Yémen : "Entre mercredi et jeudi, nous avons reçu plus de 130 blessés"
Des humanitaires témoignent de la situation dans le pays, visé par une intervention conduite par l'Arabie saoudite.
"La situation est assez chaotique." Au téléphone, jeudi 26 mars, Dounia Dekhili, responsable Moyen-Orient à Médecins sans frontières (MSF) décrit la situation à Aden, au Yémen, où l'ONG tient un hôpital. Pourtant, depuis quelques jours, Dounia Dekhili est coincée à 400 km de là, à Sanaa, la capitale. Impossible de rejoindre Aden, le grand port du Sud qui contrôle l'entrée du très stratégique détroit de Bab El-Mandeb ouvrant sur la mer Rouge et donc le canal de Suez.
Les communications téléphoniques fonctionnent toujours, mais l'aéroport d'Aden est fermé et celui de Sanaa vient d'être bombardé.

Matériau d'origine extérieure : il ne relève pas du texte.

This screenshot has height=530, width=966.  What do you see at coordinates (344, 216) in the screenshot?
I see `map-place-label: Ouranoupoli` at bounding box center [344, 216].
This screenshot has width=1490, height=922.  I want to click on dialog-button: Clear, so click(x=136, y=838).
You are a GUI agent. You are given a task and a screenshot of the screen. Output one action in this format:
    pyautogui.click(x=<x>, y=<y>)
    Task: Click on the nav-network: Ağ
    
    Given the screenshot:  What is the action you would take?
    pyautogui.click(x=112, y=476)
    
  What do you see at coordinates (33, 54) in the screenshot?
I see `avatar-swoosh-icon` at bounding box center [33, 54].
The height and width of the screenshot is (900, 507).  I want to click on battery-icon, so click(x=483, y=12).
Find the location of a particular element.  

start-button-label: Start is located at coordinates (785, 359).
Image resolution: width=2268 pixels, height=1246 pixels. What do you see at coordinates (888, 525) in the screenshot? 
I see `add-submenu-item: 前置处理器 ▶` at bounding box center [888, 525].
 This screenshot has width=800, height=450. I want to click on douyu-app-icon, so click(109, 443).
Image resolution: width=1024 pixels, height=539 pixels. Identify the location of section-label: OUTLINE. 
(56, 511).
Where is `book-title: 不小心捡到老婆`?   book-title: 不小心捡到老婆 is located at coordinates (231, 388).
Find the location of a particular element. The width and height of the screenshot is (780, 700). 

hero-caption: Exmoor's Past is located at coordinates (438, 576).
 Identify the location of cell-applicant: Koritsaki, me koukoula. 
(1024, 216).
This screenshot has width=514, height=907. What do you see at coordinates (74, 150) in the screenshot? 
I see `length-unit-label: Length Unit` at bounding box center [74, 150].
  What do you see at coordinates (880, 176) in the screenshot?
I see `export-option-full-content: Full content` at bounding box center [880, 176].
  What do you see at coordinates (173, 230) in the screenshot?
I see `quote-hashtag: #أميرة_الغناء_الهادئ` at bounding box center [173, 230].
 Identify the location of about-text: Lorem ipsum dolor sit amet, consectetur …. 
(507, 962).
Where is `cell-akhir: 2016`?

Jeudi 26 mars, le conflit qui dure depuis plusieurs mois, entre rebelles chiites houthis et partisans du président Abd Rabbo Mansour Hadi, s'est subitement régionalisé. Une coalition d'une dizaine de pays menée par l'Arabie saoudite a bombardé des positions stratégiques des rebelles. A elle seule, l'Arabie saoudite a engagé cent avions de chasse.
"Explosion de violence"
Officiellement, l'opération militaire "vise à défendre le gouvernement légitime du Yémen", a expliqué l'ambassadeur saoudien aux Etats-Unis. C'est surtout une réaction d'exaspération de Riyad. Les rebelles chiites houthis, soutenus par l'Iran, grand adversaire de l'Arabie saoudite, s'apprêtaient à s'emparer d'Aden, où le président avait déjà été contraint de se réfugier, quand la capitale est tombée aux mains des rebelles. Or, qui contrôle Aden contrôle le trafic maritime et les trois millions de barils de pétrole qui y transitent chaque jour.
A Aden, les premiers combats ont débuté jeudi 19 mars. "Des forces fidèles au président et des éléments militaires qui refusaient de se plier à ses ordres", ont commencé à s'affronter, explique Dounia Dekhili qui venait juste d'arriver dans la ville. "Ce jour-là, nous avons reçu 60 blessés. Le lendemain, à quelques kilomètres, ont commencé des combats. Depuis, les Houthis ont lancé une offensive sur le sud. Il y a une explosion de la violence." Une escalade qui concerne "surtout Aden" et sa région, pense-t-elle, tout en précisant qu'elle ne peut connaître la situation sur l'ensemble du pays. "Il y a des combats de rue partout dans la ville. Avec la vacance du pouvoir, du fait des combats, il y a des cambriolages, des vols."
"Nous sommes coincés"
Partie à Sanaa il y a deux jours, elle est depuis "coincée". L'aéroport a été fermé et les violences ont redoublé. On se bat dans la rue. "Entre mercredi et jeudi, nous avons reçu plus de 130 blessés", dit-elle. "Nous, on aimerait envoyer du renfort médical sur Aden. Mais, avec les frappes, nous sommes coincés." Elle décrit des conditions de travail difficiles pour "gérer le flux des patients", mais aussi "faire en sorte qu'il n'y ait pas de gens armés qui entrent dans l'hôpital alors qu'il y a eu des combats à quelques mètres". Les équipes sont "stressées", elles ne "peuvent plus sortir de l'hôpital. Elles ont été obligées de s'enfermer". Elle appelle à "épargner les espaces médicaux" et réclame "plus d'assistance humanitaire".
Dans la nuit de mercredi à jeudi 26 mars, elle était à Sanaa quand les avions de la coalition ont frappé le Yémen et notamment la capitale, déclenchant en retour des tirs de la défense anti-aérienne. "Je dormais. Je me suis réveillée vers 2 heures, 2h30. On sait que c'est surtout l'aéroport et certaines bases qui ont été touchées. Nous sommes confinés. On a entendu des tirs d'artillerie."
"La sécurité se détériore"
Jeudi, "à Sanaa, c'était très agité. Il y a eu des bombardements dans la nuit", ajoute Vincent Taillandier, directeur des opérations à Action contre la faim (ACF) qui compte 69 "centres de traitement" répartis essentiellement dans l'ouest du pays. Joint à Paris, il explique être en liaison permanente avec ses équipes qui se sont mises en "hibernation", en attente de voir l'évolution de la situation. "La sécurité est un sujet très sensible, pour nous, en particulier en ce moment, explique-t-il. Depuis septembre dernier, un conflit est apparu. Quand la structure politique est fragilisée, la sécurité se détériore. Mais ce n'est pas le seul endroit au monde où il y a des situations très changeantes. On estime qu'on peut toujours travailler."